Yeah, it's used in the Napanee facility.

Speaker 11

Right. Okay. The CAD 250 million payment that you're receiving is offset over the course by that CAD 210 million.

Speaker 1

Yeah.

Speaker 11

Of the lower net revenue requirement.

Speaker 1

Yeah, there is definitely a lower net revenue requirement that would be largely driven by the transfer of that equipment.

Speaker 11

Okay. Thank you.

Speaker 1

Okay.

Speaker 17

Thank you. The next question is from Tonya Zielinski with Upstream. Please go ahead.

Speaker 24

Hi, there. Thank you so much for taking my call. I'm gonna change direction here, and I'm wondering, has there been any updates or changes with regards to the Alaska Pipeline project?

Speaker 21

I think that the latest in Alaska, that we updated folks on, was that we had suspended the work on the option to come to the Lower 48 with a pipeline, and have redirected our work, if you will, to a feasibility study with respect to LNG off the West Coast. That's ongoing. It's a study that's being done jointly by ourselves, by the three major producers in the region, ConocoPhillips, BP, and Exxon, and the state of Alaska as our partner under the AGIA license. I would say that we would expect, I think the governor of Alaska said that he expects that project will come to conclusion by the middle of February. Based on that, we'll determine our next step forward. My view would be is that West Coast LNG off the coast of Alaska is likely economic.
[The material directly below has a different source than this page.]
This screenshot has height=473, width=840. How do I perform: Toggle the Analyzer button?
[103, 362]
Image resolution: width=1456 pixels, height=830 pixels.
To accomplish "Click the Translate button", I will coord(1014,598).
Therefore, from that point, I would expect a conversation to ensue as to delivery points again, where and how. Then the issue that always arises in any discussions about the development of gas in Alaska is, what will the fiscal regime look like going forward for those producers? By fiscal regime, I'm talking about the royalty rate that will apply to that production, both in terms of quantum and over what timeframe that royalty rate is applied. If they can come to conclusion on that between the producers and the state, there's opportunity to advance an LNG project in Alaska.

Speaker 24

Well, are you optimistic given that there are proposed changes to the current tax structure and royalties?

Speaker 21

Well, I think that what you're referring to likely would be the tax and royalty structure around crude oil production, which I think has some ancillary benefits to the discussion on gas royalties. I think the gas royalty discussion is somewhat separate from that.

Speaker 24

Thank you.

Speaker 17

Thank you. The next question is from Geoff Bird with allnovascotia.com. Please go ahead.

Speaker 9

Hi there. Sorry if I missed this earlier. I was just looking for a capital cost for the mainline conversion project.

Speaker 21

We haven't put out an actual capital cost number yet, and it will be dependent upon the volume which will then drive the line that we need to take out of service. Then what are the receipt points? What are the delivery points? We haven't announced a capital number yet, but I think that our view would be is that you could think of it as being a number that's comparable to some of the numbers that the people have used for getting a pipeline to the West Coast. Given that it's existing pipe in the ground, existing right of way, we think that we can get to eastern markets for a comparable toll, if you will, to what you can move oil to the West Coast for.

Speaker 9

Great. Thanks.

Speaker 17

Thank you. There are no further questions registered at this time. I'd now like to turn the meeting back over to Mr. Moneta.

Speaker 5

Thanks very much, and thanks to all of you for participating today. We very much appreciate your interest in TransCanada, and we look forward to speaking to you again soon. Bye for now.

Speaker 17

Thank you. The conference call has now ended. Please disconnect your lines at this time.